In 2011, if someone told you old Ethel Merman songs could have a part in positive social change, would you believe them?
After a fashion, that’s what Al Justiniano, artistic director of St Paul’s Teatro del Pueblo will be trying to do with Teatro’s annual Political Theater Festival, running this weekend and next. Alongside “Aliens, Immigrants, and Other Evildoers,” the festival will feature “¡Gaytino!,” a one-man show written and performed by Los Angeles-based actor and director Daniel Guererro, about growing up as a gay, Latino, baby boomer. Teatro is using a $7,000 grant from the PFund Foundation to produce the show.
But it’s exactly Guererro’s age and somewhat dated cultural references that Justiniano says will help spark a discussion of homophobia within the Twin Cities’ Latino community.
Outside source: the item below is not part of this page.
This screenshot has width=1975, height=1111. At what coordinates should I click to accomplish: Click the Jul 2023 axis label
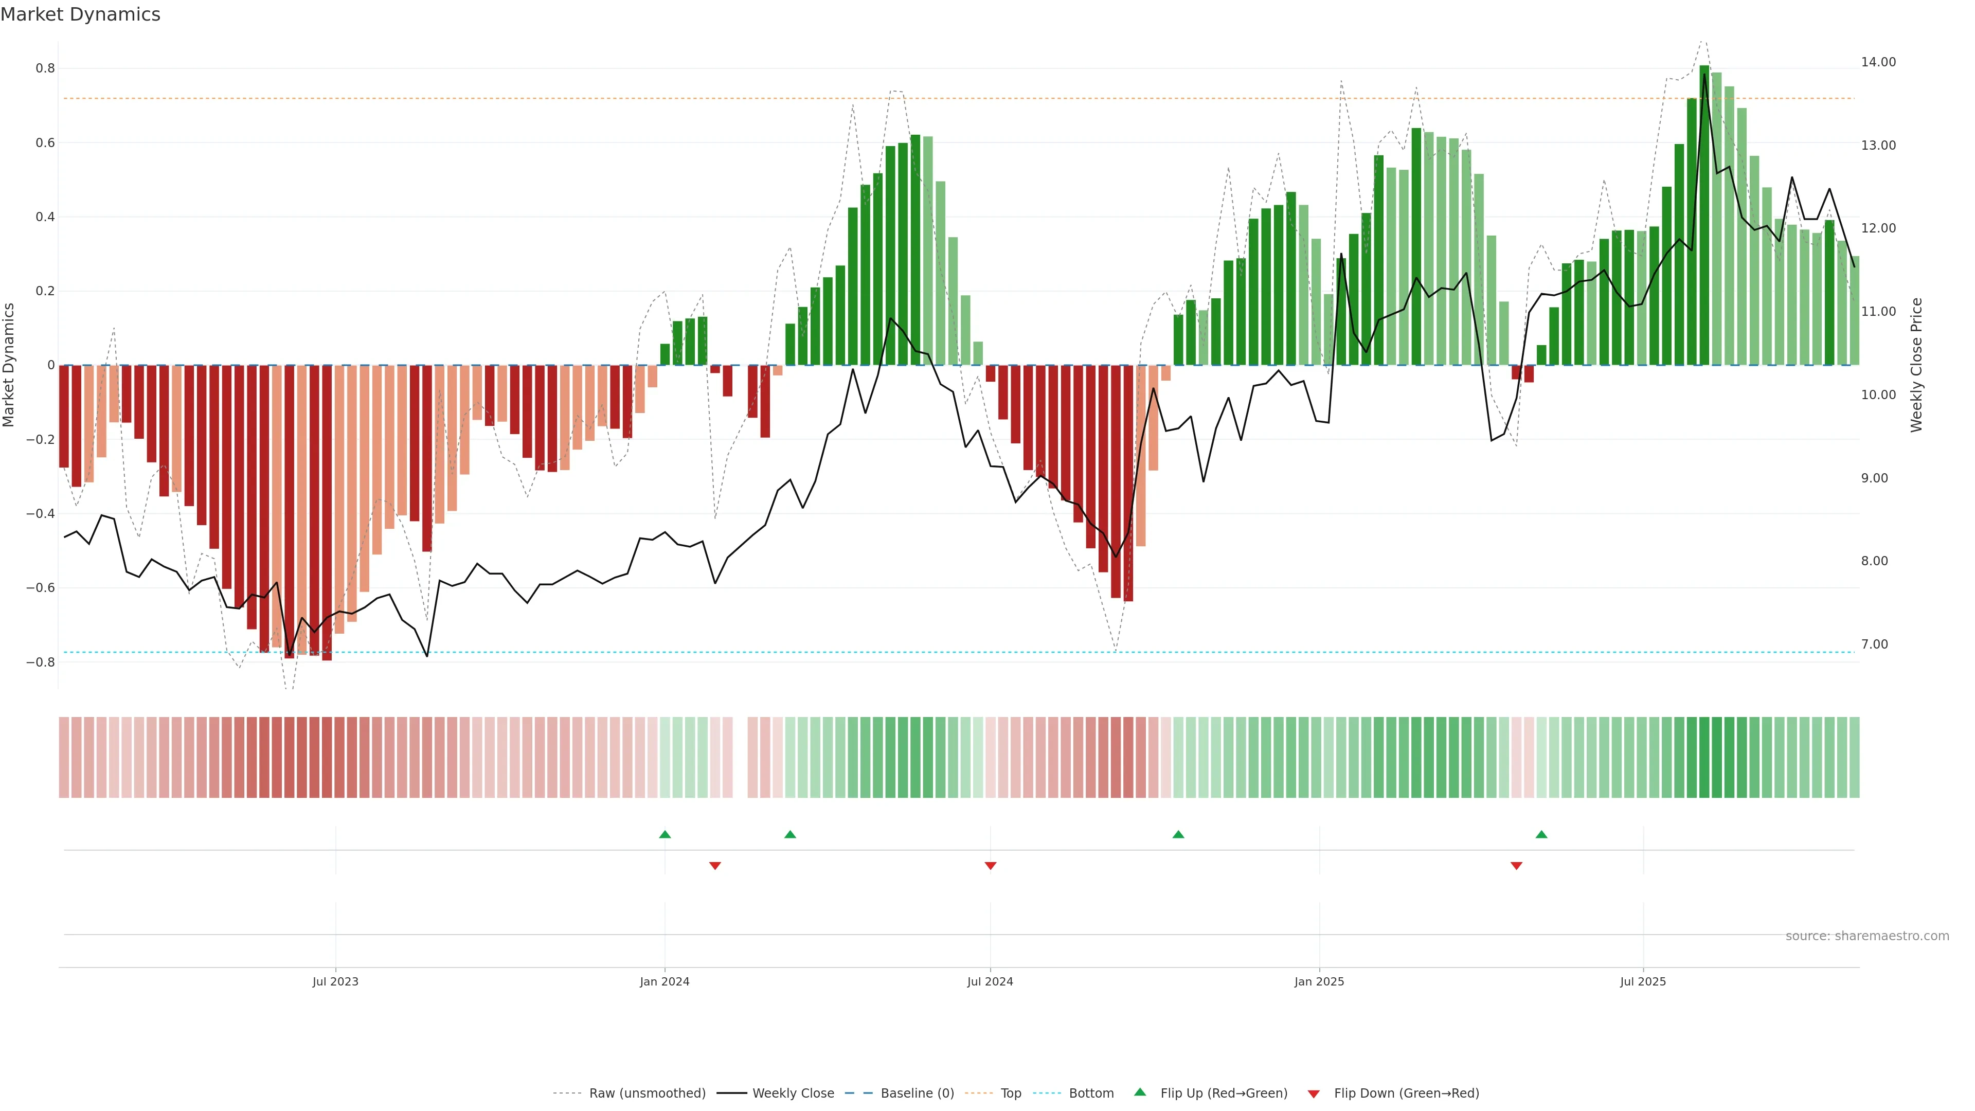tap(335, 981)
“[Guererro’s] generation is one of the very toughest in our community when it comes to homophobia,” Justiniano told TheColu.mn. Like most young people across the nation, Justiniano says he thinks young Latnios are more likely to be accepting, as they are growing up surrounded by many more positive portrayals of LGBT people than their parents.
“His father [Eduardo “Lalo” Guererro] was one of the most famous Mexican-American singers of his generation. I think he can touch boomers like that,” Justiniano said. “We’re trying to educated subtly, without lecturing.”
Justiniano says Guererro’s performance will be followed by structured discussion, where the actor himself will take part. To make sure the show won’t be preaching to an audience of LGBT-rights supporters, Justiniano says Teatro will be working through community organizations and using other approaches to make sure a wide swath of the community comes to the festival. He was inspired to put the show on, he says, by former gay, lesbian, and bisexual coworkers from Latin America who had to hide that part of their identity when going home to conservative parents and older family members.
“It breaks my heart,” he said.
Gaytino runs February 24th through 27th at St Paul’s Gremlin Theater.